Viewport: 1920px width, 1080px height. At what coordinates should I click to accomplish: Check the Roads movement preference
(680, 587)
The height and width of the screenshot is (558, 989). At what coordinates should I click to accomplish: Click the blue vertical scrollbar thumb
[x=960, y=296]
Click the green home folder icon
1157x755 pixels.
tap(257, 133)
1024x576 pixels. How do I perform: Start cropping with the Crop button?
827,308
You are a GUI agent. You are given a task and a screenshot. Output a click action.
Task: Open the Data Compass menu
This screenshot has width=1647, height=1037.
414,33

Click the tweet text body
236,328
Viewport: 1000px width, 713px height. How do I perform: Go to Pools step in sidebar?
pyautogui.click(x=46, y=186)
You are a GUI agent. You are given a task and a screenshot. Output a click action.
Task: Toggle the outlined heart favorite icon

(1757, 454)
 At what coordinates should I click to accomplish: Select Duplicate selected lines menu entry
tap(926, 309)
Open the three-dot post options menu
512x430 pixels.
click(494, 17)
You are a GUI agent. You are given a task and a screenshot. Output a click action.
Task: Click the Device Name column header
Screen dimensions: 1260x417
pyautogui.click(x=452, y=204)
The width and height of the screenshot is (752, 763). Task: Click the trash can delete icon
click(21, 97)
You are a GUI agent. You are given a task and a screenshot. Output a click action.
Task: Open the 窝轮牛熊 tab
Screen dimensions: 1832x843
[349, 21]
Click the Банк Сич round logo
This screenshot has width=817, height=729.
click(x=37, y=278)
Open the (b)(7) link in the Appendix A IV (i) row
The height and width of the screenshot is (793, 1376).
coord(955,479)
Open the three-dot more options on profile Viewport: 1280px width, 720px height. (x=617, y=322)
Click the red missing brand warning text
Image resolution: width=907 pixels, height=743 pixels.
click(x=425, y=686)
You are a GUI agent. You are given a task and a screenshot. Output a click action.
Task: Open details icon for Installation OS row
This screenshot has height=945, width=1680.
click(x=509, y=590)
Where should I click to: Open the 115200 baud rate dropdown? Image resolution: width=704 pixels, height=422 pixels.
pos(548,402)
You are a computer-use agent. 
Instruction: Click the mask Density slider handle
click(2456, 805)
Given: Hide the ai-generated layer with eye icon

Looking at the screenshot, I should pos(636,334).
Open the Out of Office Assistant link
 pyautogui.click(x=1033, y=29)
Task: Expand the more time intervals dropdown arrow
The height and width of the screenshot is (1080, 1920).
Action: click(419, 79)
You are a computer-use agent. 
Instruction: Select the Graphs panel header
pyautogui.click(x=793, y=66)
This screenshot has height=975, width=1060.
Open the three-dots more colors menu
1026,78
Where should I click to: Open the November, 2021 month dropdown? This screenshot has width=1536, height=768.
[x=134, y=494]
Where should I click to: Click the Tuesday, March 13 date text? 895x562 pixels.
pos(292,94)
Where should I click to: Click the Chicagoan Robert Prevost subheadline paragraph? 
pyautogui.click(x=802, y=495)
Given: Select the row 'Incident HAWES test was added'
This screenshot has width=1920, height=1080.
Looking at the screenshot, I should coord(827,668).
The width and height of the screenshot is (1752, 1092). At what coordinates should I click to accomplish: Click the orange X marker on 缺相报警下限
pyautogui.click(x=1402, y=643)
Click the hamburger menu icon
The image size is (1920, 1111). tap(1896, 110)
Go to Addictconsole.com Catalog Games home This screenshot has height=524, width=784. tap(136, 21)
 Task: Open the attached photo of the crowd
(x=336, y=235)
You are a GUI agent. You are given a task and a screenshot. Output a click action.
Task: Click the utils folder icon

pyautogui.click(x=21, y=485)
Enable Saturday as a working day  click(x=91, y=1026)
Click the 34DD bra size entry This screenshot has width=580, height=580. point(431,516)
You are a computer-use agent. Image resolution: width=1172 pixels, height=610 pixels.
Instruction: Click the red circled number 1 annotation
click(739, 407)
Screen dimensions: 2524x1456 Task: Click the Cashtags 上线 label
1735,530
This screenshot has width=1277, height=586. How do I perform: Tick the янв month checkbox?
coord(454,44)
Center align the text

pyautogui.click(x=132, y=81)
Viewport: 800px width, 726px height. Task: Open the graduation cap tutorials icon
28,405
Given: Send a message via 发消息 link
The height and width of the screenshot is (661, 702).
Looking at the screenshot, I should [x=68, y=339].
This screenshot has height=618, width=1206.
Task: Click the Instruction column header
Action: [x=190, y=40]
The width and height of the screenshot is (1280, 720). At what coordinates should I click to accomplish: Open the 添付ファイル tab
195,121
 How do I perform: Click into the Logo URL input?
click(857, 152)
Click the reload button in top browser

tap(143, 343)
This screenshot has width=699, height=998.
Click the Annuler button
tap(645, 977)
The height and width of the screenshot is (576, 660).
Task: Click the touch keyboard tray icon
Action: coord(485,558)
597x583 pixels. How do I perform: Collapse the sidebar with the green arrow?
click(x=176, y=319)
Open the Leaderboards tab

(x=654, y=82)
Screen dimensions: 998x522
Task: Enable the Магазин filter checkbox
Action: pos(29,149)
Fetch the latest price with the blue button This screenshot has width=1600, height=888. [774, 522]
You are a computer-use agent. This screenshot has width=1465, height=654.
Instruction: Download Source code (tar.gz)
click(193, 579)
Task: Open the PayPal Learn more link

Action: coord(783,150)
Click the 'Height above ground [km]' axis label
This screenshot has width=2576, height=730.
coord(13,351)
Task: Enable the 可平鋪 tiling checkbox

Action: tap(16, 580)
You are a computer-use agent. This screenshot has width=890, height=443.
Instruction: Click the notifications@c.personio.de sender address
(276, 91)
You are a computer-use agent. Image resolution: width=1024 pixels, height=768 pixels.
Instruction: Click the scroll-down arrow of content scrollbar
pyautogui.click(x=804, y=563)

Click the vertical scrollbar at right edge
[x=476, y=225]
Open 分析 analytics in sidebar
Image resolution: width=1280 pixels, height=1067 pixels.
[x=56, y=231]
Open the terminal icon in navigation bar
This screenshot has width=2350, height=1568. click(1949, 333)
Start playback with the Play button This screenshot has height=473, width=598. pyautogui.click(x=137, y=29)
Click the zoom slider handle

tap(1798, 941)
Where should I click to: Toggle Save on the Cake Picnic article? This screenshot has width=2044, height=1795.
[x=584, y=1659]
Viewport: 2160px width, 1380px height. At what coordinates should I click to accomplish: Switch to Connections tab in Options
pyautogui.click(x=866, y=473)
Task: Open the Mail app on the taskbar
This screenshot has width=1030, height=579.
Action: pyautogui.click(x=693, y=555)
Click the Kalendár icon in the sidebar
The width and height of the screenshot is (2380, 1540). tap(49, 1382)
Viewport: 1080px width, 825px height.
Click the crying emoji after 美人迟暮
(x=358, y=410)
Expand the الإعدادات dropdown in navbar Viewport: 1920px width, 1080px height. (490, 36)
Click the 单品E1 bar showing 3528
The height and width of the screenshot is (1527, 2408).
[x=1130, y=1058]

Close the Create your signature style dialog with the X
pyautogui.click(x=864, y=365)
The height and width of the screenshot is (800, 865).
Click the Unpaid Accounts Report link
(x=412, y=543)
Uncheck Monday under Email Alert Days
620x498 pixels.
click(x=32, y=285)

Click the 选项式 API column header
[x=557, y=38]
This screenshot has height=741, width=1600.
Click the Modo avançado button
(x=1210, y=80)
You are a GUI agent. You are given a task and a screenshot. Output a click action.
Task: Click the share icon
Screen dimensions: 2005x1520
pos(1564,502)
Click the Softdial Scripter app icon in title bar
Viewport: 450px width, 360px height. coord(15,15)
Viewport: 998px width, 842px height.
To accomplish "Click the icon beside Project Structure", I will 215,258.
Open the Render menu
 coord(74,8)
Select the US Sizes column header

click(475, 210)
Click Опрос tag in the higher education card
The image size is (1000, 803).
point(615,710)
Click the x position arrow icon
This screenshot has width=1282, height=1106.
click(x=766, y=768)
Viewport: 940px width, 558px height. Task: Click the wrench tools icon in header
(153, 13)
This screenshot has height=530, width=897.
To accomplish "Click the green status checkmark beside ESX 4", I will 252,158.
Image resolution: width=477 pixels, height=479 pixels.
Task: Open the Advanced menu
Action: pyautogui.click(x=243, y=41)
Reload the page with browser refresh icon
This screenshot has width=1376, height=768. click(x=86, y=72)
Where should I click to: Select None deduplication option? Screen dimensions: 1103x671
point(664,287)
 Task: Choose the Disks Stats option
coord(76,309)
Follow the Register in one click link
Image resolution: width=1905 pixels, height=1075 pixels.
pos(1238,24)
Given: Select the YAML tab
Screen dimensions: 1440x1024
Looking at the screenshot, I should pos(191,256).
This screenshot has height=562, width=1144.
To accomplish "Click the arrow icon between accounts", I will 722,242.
========
- **EXERCISE PROMPT**:
Reproduce the rows above without any changes, starting with the line that contains "Uncheck Monday under Email Alert Days" and going on through the line that contains "point(664,287)".

- **WRITTEN REPLY**:
Uncheck Monday under Email Alert Days
620x498 pixels.
click(x=32, y=285)

Click the 选项式 API column header
[x=557, y=38]
This screenshot has height=741, width=1600.
Click the Modo avançado button
(x=1210, y=80)
You are a GUI agent. You are given a task and a screenshot. Output a click action.
Task: Click the share icon
Screen dimensions: 2005x1520
pos(1564,502)
Click the Softdial Scripter app icon in title bar
Viewport: 450px width, 360px height. coord(15,15)
Viewport: 998px width, 842px height.
To accomplish "Click the icon beside Project Structure", I will 215,258.
Open the Render menu
 coord(74,8)
Select the US Sizes column header

click(475, 210)
Click Опрос tag in the higher education card
The image size is (1000, 803).
point(615,710)
Click the x position arrow icon
This screenshot has width=1282, height=1106.
click(x=766, y=768)
Viewport: 940px width, 558px height. Task: Click the wrench tools icon in header
(153, 13)
This screenshot has height=530, width=897.
To accomplish "Click the green status checkmark beside ESX 4", I will 252,158.
Image resolution: width=477 pixels, height=479 pixels.
Task: Open the Advanced menu
Action: pyautogui.click(x=243, y=41)
Reload the page with browser refresh icon
This screenshot has width=1376, height=768. click(x=86, y=72)
Where should I click to: Select None deduplication option? Screen dimensions: 1103x671
point(664,287)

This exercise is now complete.